== Materials provided ==

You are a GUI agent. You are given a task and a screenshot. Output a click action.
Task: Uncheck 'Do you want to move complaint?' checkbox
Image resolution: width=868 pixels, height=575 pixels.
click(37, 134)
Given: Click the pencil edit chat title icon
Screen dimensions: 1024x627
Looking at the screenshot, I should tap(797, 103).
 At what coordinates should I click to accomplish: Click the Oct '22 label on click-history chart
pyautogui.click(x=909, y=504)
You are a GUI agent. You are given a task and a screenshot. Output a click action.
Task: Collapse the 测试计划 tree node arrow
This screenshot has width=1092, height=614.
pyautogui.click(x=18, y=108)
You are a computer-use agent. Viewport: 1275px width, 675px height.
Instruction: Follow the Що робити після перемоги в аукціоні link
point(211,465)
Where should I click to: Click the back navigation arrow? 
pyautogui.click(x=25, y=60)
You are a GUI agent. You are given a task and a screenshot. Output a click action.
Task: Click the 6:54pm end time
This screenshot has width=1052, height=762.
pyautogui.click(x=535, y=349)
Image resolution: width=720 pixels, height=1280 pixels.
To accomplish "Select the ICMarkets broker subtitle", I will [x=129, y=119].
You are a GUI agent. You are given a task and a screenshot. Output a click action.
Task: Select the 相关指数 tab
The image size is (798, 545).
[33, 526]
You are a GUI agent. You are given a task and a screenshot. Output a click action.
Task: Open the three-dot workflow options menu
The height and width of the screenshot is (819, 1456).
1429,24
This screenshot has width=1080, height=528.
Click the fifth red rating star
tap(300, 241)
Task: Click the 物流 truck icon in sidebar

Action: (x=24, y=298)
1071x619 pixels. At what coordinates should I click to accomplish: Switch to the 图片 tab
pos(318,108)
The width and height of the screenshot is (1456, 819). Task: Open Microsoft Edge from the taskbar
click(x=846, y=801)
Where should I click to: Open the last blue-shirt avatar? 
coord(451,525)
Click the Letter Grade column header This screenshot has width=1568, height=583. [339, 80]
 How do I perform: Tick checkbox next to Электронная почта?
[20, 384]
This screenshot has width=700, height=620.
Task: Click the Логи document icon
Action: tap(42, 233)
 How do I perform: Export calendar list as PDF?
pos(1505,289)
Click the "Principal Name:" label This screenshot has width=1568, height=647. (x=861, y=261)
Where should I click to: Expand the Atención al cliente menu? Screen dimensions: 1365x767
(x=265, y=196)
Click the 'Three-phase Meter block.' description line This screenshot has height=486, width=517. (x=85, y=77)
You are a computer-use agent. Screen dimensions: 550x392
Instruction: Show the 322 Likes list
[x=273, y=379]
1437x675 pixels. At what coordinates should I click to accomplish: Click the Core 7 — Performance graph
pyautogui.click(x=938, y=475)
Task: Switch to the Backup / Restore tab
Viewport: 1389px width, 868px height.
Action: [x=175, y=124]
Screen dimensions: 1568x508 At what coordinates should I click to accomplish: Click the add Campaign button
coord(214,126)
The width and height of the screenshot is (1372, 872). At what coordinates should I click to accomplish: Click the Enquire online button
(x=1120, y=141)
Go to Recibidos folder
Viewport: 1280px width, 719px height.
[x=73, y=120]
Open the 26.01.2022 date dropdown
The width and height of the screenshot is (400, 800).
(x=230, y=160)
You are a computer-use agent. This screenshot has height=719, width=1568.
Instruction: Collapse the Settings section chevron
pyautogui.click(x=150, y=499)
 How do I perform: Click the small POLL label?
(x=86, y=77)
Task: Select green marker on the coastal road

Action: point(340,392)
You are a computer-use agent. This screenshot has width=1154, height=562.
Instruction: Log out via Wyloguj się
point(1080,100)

== Exercise goal ==
Rewrite the data from the line containing "At what coordinates should I click to accomplish: Click the Oct" through the line containing "Action: (x=24, y=298)" as a numbered list, leaving out blank lines.

== Written response ==
1.  At what coordinates should I click to accomplish: Click the Oct '22 label on click-history chart
2. pyautogui.click(x=909, y=504)
3. You are a GUI agent. You are given a task and a screenshot. Output a click action.
4. Task: Collapse the 测试计划 tree node arrow
5. This screenshot has width=1092, height=614.
6. pyautogui.click(x=18, y=108)
7. You are a computer-use agent. Viewport: 1275px width, 675px height.
8. Instruction: Follow the Що робити після перемоги в аукціоні link
9. point(211,465)
10. Where should I click to: Click the back navigation arrow? 
11. pyautogui.click(x=25, y=60)
12. You are a GUI agent. You are given a task and a screenshot. Output a click action.
13. Task: Click the 6:54pm end time
14. This screenshot has width=1052, height=762.
15. pyautogui.click(x=535, y=349)
16. Image resolution: width=720 pixels, height=1280 pixels.
17. To accomplish "Select the ICMarkets broker subtitle", I will [x=129, y=119].
18. You are a GUI agent. You are given a task and a screenshot. Output a click action.
19. Task: Select the 相关指数 tab
20. The image size is (798, 545).
21. [33, 526]
22. You are a GUI agent. You are given a task and a screenshot. Output a click action.
23. Task: Open the three-dot workflow options menu
24. The height and width of the screenshot is (819, 1456).
25. 1429,24
26. This screenshot has width=1080, height=528.
27. Click the fifth red rating star
28. tap(300, 241)
29. Task: Click the 物流 truck icon in sidebar
30. Action: (x=24, y=298)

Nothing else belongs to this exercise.